The Bison Range herd is brucellosis-free.

Of course, all of the research opportunities are lost on the bison, which tried their darndest Tuesday to resist the wranglers’ attempts to cut a dozen or so animals from the herd at a time.

"Your adrenaline gets going," West said after a dozen bison turned back on the cowboys in mid-stampede, intent on running back up the draw, not down into the chutes.

"You sure don’t want the other animals seeing that," West said later. "You don’t want them knowing there’s a way out."

Twenty-five Fish and Wildlife Service employees work the roundup, along with 25 volunteers from the Mission Valley and parts farther afield.

It’s fun, West said, but also dangerous.

Although they are herded from pasture to pasture over the course of the year, the bison remain wild and unpredictable.

Range managers do not interfere with the herd’s dynamics, he said.

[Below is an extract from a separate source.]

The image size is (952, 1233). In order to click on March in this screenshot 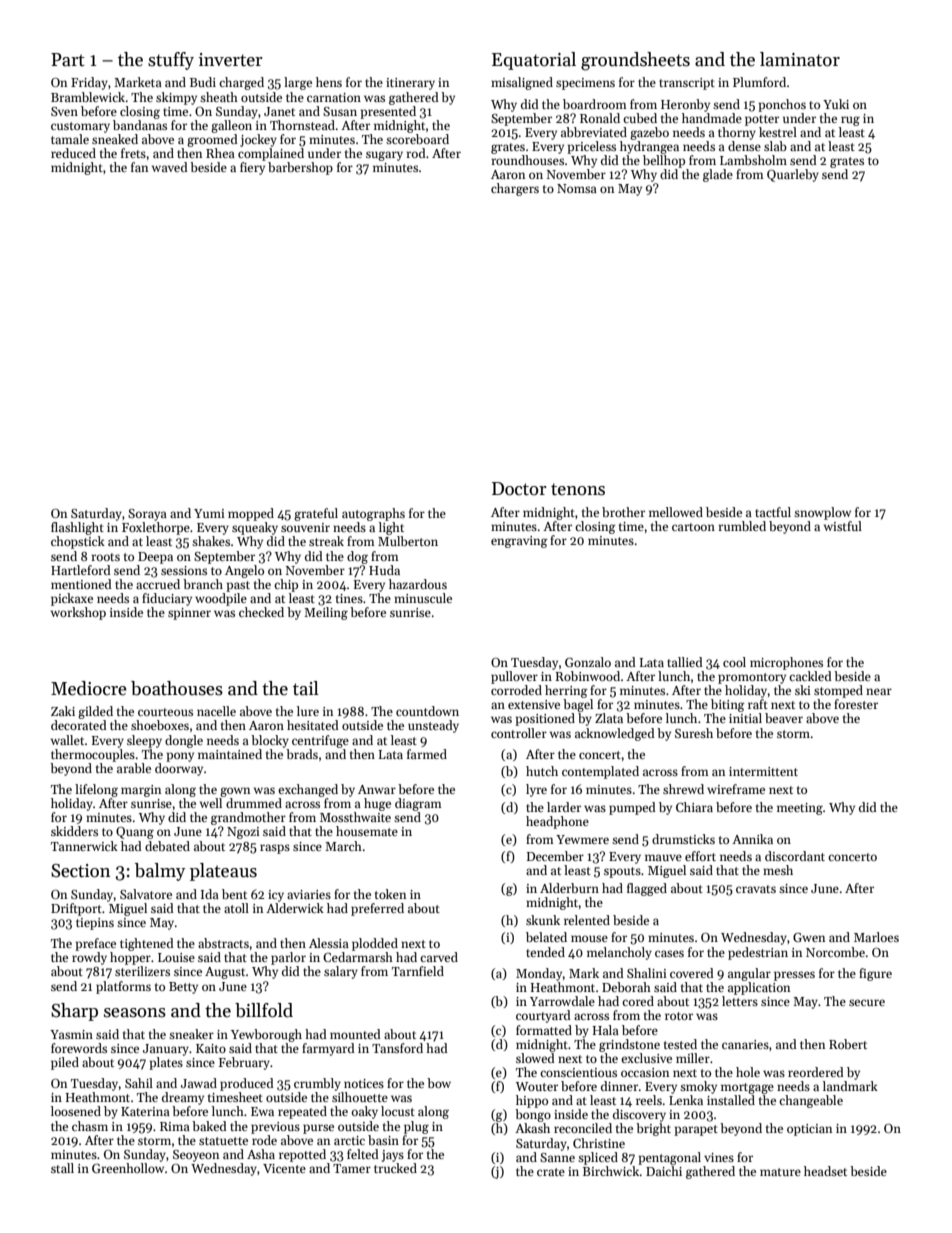, I will do `click(343, 846)`.
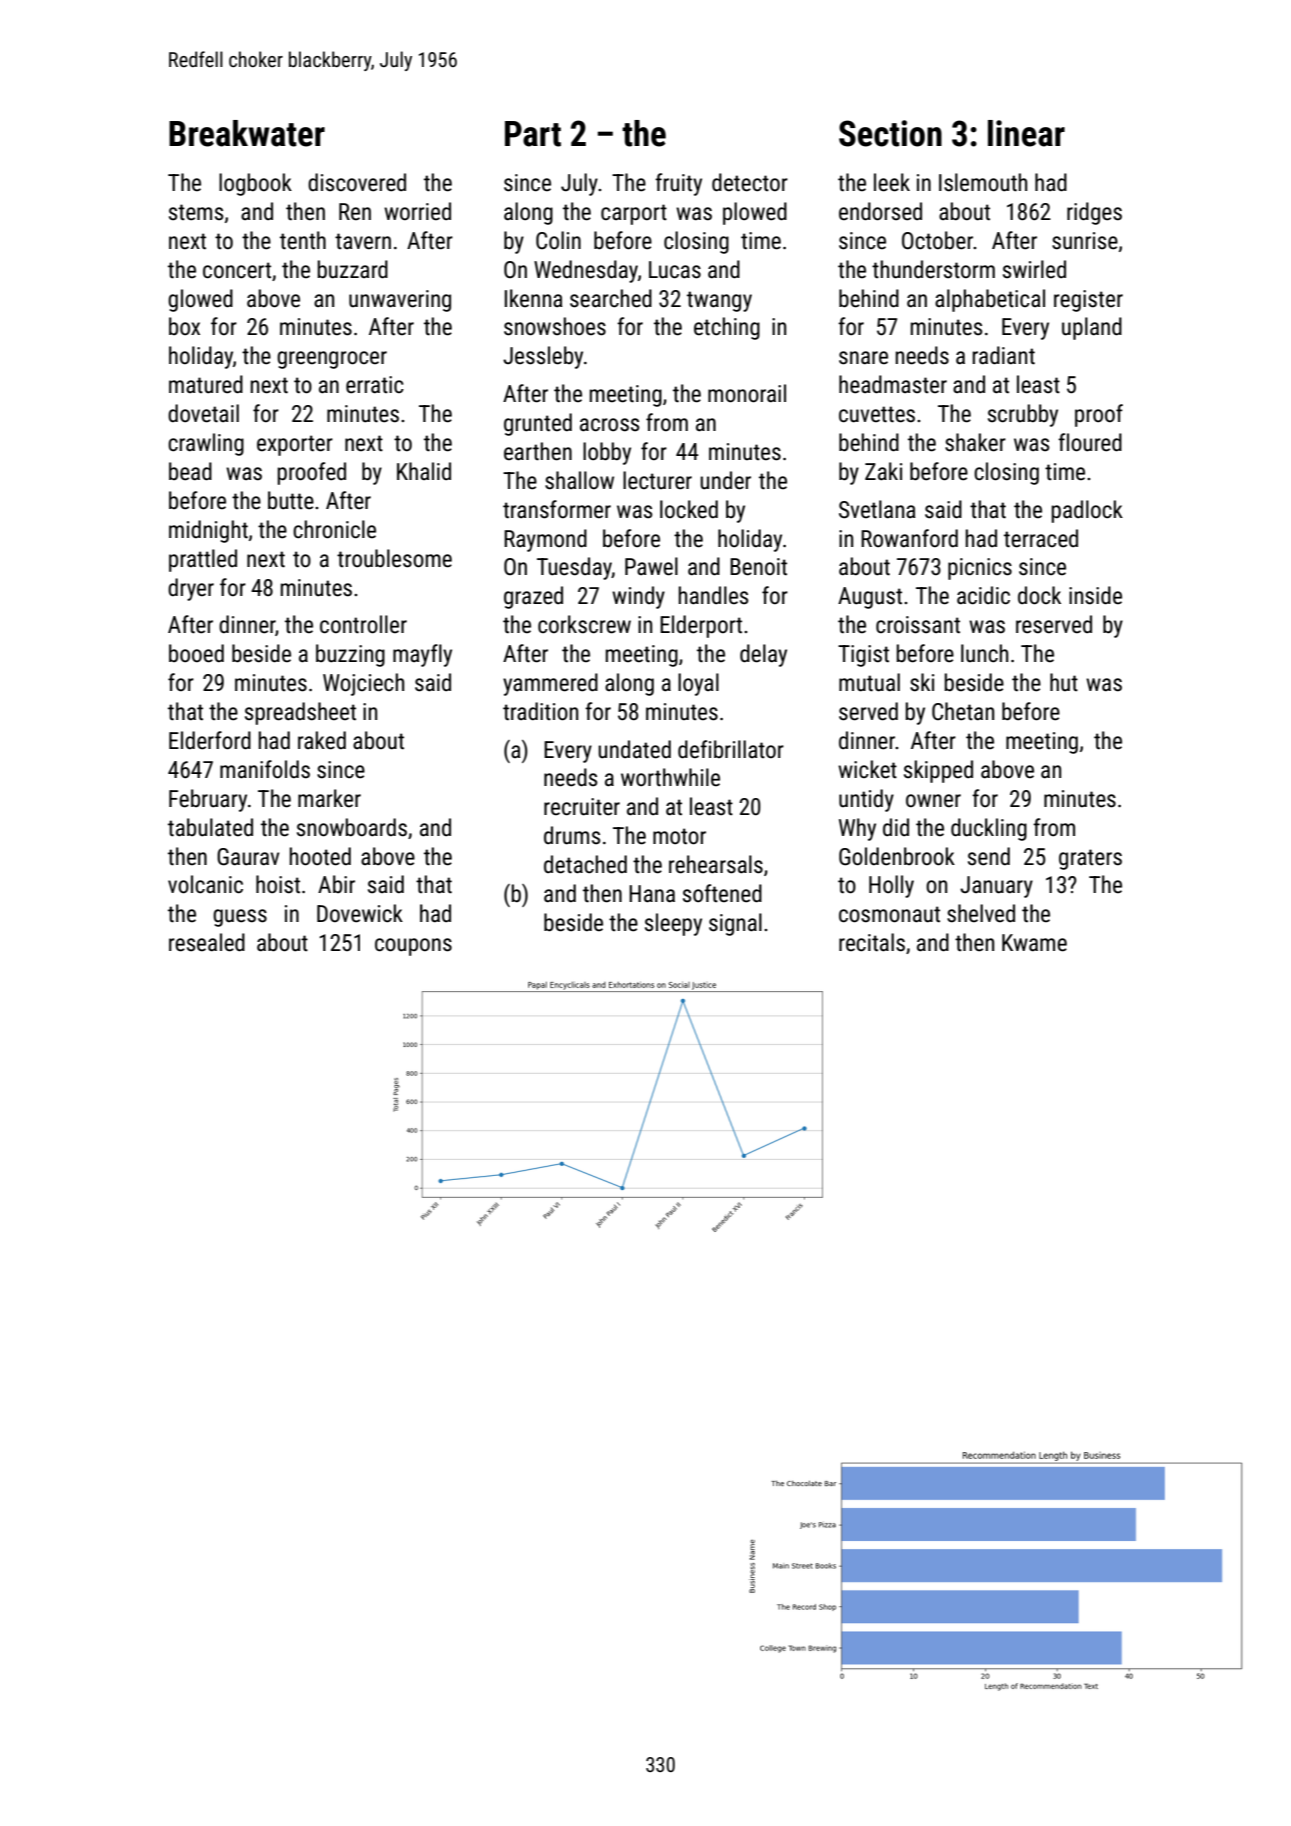 Image resolution: width=1291 pixels, height=1826 pixels. Describe the element at coordinates (989, 829) in the screenshot. I see `duckling` at that location.
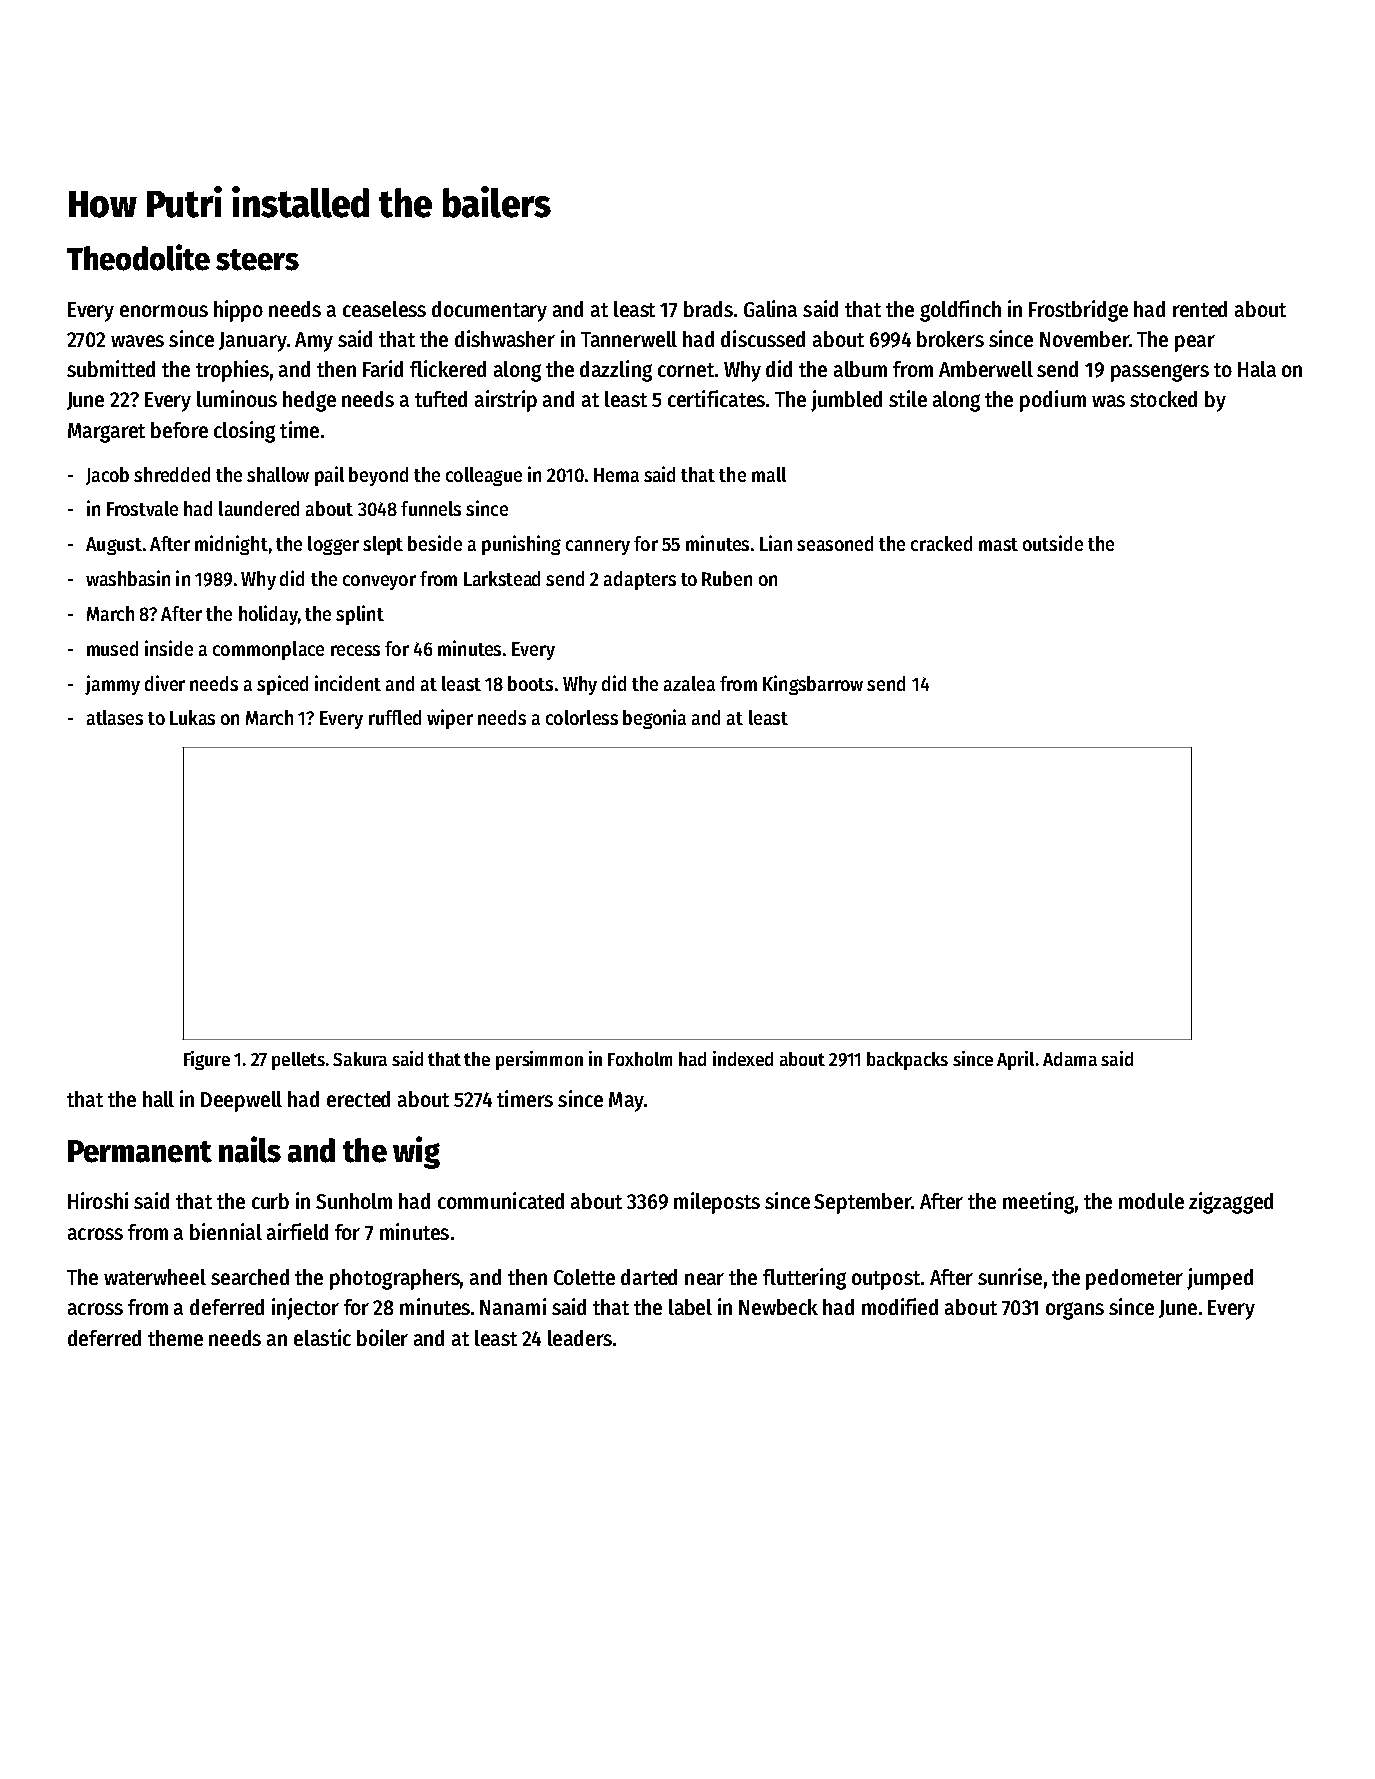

In fact, only once have outside animals been added to the herd – two bulls and eight cows a number of years ago, as an attempt to strengthen the herd’s genetics.

All the other bison are descended from 40 animals that were the range’s original herd nearly a century ago.

A dozen years ago, the range’s excess bison were in high demand, Ted Turner having created a buying frenzy with his herds in Montana and New Mexico.

Turner now owns 30,000 of North America’s 300,000 bison.

The buffaloes culled from the herd during roundup are fetching lower prices these days, but more bidders – 65 this year, of which 35 were successful.

But the roundup is as popular as ever. Hundreds of schoolchildren from throughout western Montana watched the roundup, weighing and branding Tuesday, oohing and aahing as the biggest bulls fought back.

"This is the high point of the year," West said. "There’s a lot of camaraderie. No one goes home at 4:30 because no one wants to leave."

Even the bison seem happy by day’s end, he said, having discovered the wealth of grasses in their new, post-roundup pastures.

"They’ll be grunting and snorting again in no time," West said, "singing their prairie music."